** TASKS TO CARRY OUT **
**A.** According to the Spark RDD notes, what are the three types of operations on RDDs?
**B.** Using the Spark RDD notes, explain why reduceByKey is implemented as a transformation instead of an action.
**C.** Go on with the Spark RDD notes from the point where they stop.

--- TEXT SEGMENT ---

There are Three types of operations on RDDs: Transformations, Actions and Shuffles.
Transformations: RDD $\to$ RDD.
Actions: RDD $\to$ Python-object in head node.
Shuffles: RDD $\to$ RDD, shuffle needed
Method 1: parallelize
a list of pairs.
pair_rdd = sc.parallelize([(1,2), (3,4)])
print pair_rdd.collect()
[(1, 2), (3, 4)]
Method 2: map()
a function that returns a key/value pair.
regular_rdd = sc.parallelize([1, 2, 3, 4, 2, 5, 6])
pair_rdd = regular_rdd.map( lambda x: (x, x*x) )
print pair_rdd.collect()
[(1, 1), (2, 4), (3, 9), (4, 16), (2, 4), (5, 25), (6, 36)]
rdd = sc.parallelize([(1,2), (2,4), (2,6)])
print "Original RDD :", rdd.collect()
print "After transformation : ", rdd.reduceByKey(lambda a,b: a+b).collect()
Original RDD : [(1, 2), (2, 4), (2, 6)] After transformation : [(1, 2), (2, 10)]
Note that although it is similar to the reduce function, it is implemented as a transformation and not as an action because the dataset can have very large number of keys. So, it does not return values to the driver program. Instead, it returns a new RDD.
Sort RDD by keys in ascending order.
rdd = sc.parallelize([(2,2), (1,4), (3,6)])

--- DATASET CONTENT ---

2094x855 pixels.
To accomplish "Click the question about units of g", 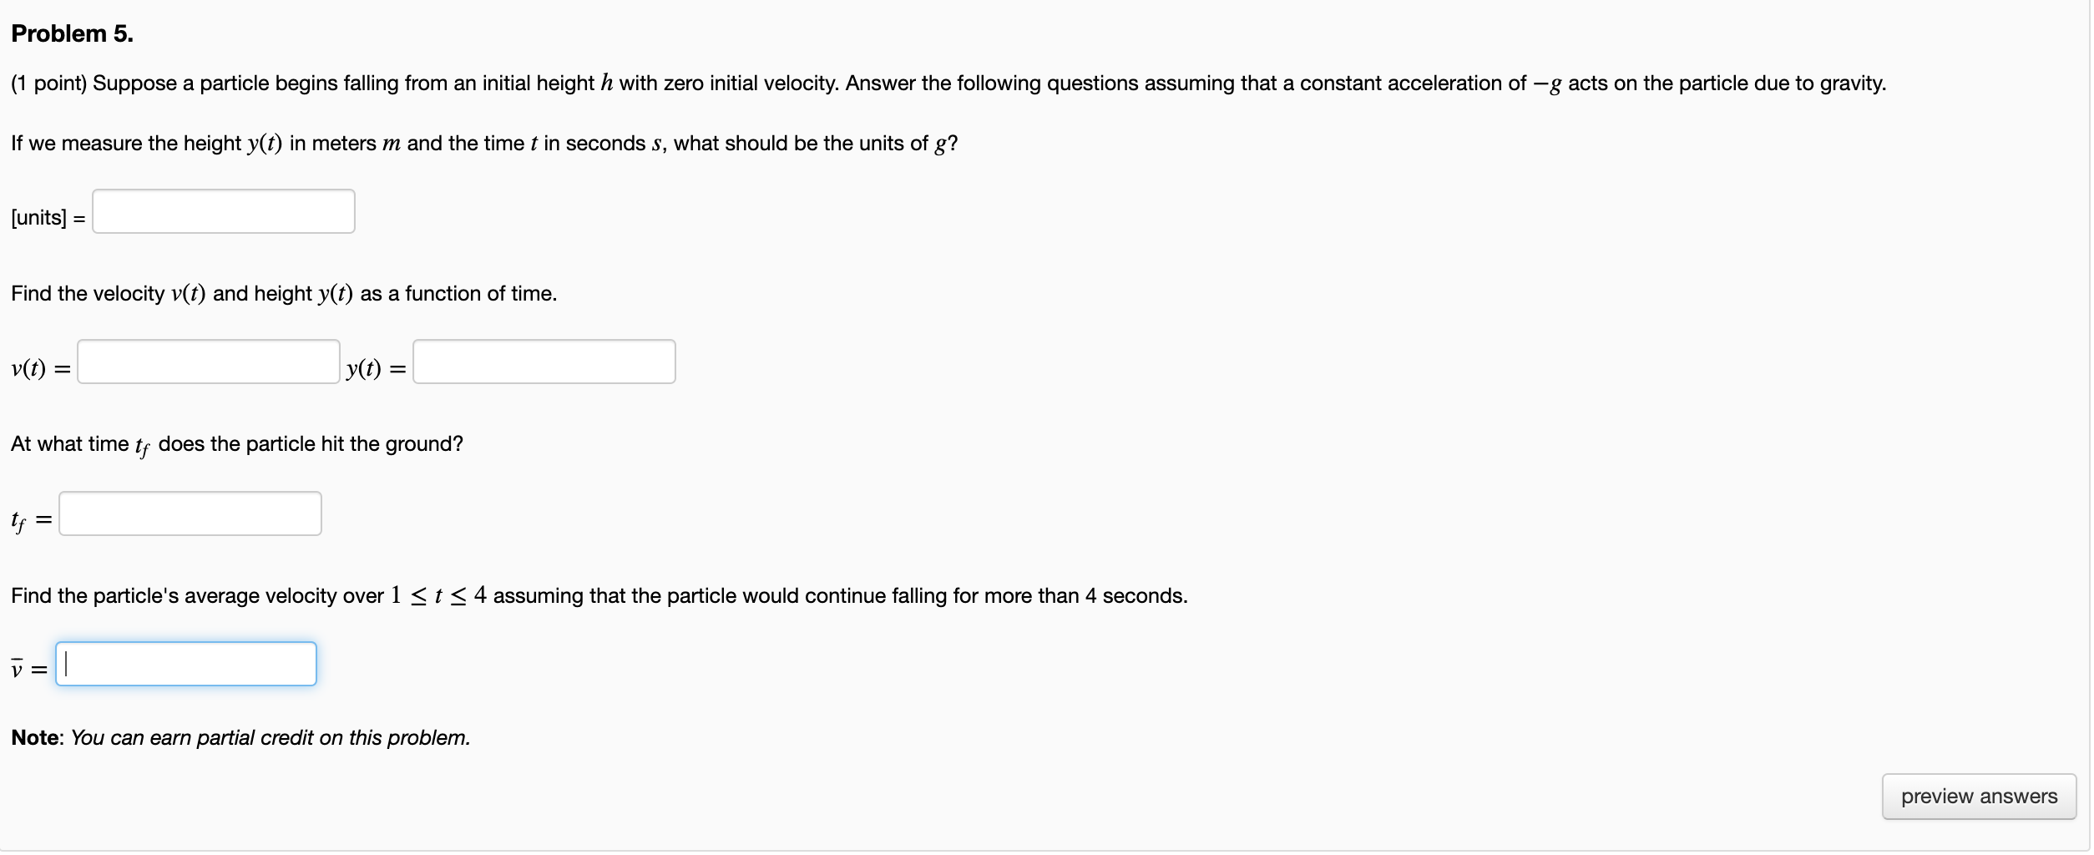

---

** ANSWERS FOR THE TASKS **
**A.** Transformations, actions and shuffles.

**B.** The dataset can have a very large number of keys. So reduceByKey does not return values to the driver program, as an action would, but returns a new RDD.

**C.**
print "Original RDD :", rdd.collect()
print "After transformation : ", rdd.sortByKey().collect()
Original RDD : [(2, 2), (1, 4), (3, 6)] After transformation : [(1, 4), (2, 2), (3, 6)]
Note: The output of sortByKey() is an RDD. This means that RDDs do have a meaningful order, which extends between partitions.
Apply func to each value of RDD without changing the key.
rdd = sc.parallelize([(1,2), (2,4), (2,6)])
print "Original RDD :", rdd.collect()
print "After transformation : ", rdd.mapValues(lambda x: x*2).collect()
Original RDD : [(1, 2), (2, 4), (2, 6)] After transformation : [(1, 4), (2, 8), (2, 12)]
Returns a new RDD of (key,<iterator>)
pairs where the iterator iterates over the values associated with the key.
Iterators are python objects that generate a sequence of values. Writing a loop over n
elements as
for i in range(n):
##do something
is inefficient because it first allocates a list of n
elements and then iterates over it.
Using the iterator xrange(n)
achieves the same result without materializing the list. Instead, elements are generated on the fly.
To materialize the list of values returned by an iterator we will use the list comprehension command:
[a for a in <iterator>]
rdd = sc.parallelize([(1,2), (2,4), (2,6)])
print "Original RDD :", rdd.collect()
print "After transformation : ", rdd.groupByKey().mapValues(lambda x:[a for a in x]).collect()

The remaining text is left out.